BIG DATA
Academic Year 2024/2025 - Teacher: ALFREDO PULVIRENTIExpected Learning Outcomes
The course introduces the main data mining techniques. The focus is on the mining of large amounts of data which do not enter in main memory. The examples presented during the course will cover the web, social networks and Next Generation Sequencing data produced in the biomedical field. In addition, the course deals with the subject also from the point of view of algorithms, emphasizing the difference from machine-learning. Among the topics discussed, we find, tools such as map-reduce, to work in a distributed environment with large amounts of data. This argument will be the common denominator in all the mining issues presented. Next, we introduce the issue of similarity research and the use of hashing techniques for large volumes of data. It also addresses the classical problem of high-support mining by describing the a priori algorithm and its variants. Recommendation systems will then be introduced. In this context we will also address the problem of high dimensional data and dimensional dimensioning techniques such as SVD, CUR, NNMF. The course will then introduce the main themes in network analysis. The centrality measures for the network will be introduced, with particular emphasis to the page-rank and its variants. The concept of null network model will be introduced to maintain network characteristics such as, degree distribution and clustering coefficient. Among the models presented we will find: Erdos-Renyi, Chung-Lu, Preferential Attachment. The problem of clustering will be addressed through the use of modularity and spectral clustering techniques.
General teaching training objectives in terms of expected learning outcomes.
Knowledge and understanding: The course aims to give the knowledge and basic and advanced skills to the analysis of large amounts of data.
Applying knowledge and understanding: the student will acquire knowledge about the models and algorithms for analyzing data such as: mining high support, recommendation systems, search for similarities high dimension, map-reduce and spark, complex networks analysis, text mining and the document tagging systems.
Making judgments: Through concrete examples and case studies, the student will be able to independently develop solutions to specific problems related to big data.
Communication skills: the student will acquire the necessary communication skills and expressive appropriateness in the use of technical language in the general area of big data.
Learning skills: The course aims to provide students with the necessary theoretical and practical methods to deal independently and solve new problems that may arise during a work activity.
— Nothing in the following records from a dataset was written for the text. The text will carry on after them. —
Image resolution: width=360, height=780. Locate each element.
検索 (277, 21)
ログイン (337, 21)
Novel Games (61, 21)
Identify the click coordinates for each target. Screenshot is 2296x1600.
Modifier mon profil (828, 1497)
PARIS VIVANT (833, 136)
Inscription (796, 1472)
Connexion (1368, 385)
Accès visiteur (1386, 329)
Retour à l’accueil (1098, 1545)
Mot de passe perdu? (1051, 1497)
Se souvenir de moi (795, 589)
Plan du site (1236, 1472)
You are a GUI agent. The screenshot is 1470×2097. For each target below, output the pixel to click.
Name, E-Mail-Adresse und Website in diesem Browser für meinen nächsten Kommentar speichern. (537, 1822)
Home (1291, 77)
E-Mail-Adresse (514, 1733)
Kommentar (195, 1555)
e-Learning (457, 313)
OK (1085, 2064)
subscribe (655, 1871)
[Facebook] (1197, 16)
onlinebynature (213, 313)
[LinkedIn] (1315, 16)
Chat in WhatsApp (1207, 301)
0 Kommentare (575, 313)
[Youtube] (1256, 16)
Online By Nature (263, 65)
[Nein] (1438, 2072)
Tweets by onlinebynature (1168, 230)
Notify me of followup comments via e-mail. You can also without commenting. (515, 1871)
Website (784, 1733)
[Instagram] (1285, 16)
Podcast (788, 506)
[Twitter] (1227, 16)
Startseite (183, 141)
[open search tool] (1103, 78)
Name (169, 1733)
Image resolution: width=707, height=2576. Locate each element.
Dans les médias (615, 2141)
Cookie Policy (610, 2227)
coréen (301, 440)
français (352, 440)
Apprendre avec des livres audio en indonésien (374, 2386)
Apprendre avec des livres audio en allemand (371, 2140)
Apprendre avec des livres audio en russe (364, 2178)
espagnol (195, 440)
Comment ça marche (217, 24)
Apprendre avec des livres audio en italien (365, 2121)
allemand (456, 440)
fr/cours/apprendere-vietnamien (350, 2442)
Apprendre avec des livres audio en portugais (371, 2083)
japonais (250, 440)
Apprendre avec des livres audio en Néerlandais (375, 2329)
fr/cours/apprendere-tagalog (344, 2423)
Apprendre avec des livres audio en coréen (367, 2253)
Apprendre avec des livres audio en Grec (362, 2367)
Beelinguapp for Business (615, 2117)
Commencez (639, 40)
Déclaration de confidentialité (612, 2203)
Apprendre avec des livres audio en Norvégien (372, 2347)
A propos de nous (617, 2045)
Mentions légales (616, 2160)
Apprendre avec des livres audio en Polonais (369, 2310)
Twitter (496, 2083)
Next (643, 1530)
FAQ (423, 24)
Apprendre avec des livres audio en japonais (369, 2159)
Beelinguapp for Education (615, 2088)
For this purpose, different topics will be covered in class by involving students in the search for possible solutions to real problems, using benchmarks available in the literature.
Course Structure
Lectures and laboratory.
Should teaching be carried out in mixed mode or remotely, it may be necessary to introduce changes with respect to previous statements, in line with the programme planned and outlined in the syllabus.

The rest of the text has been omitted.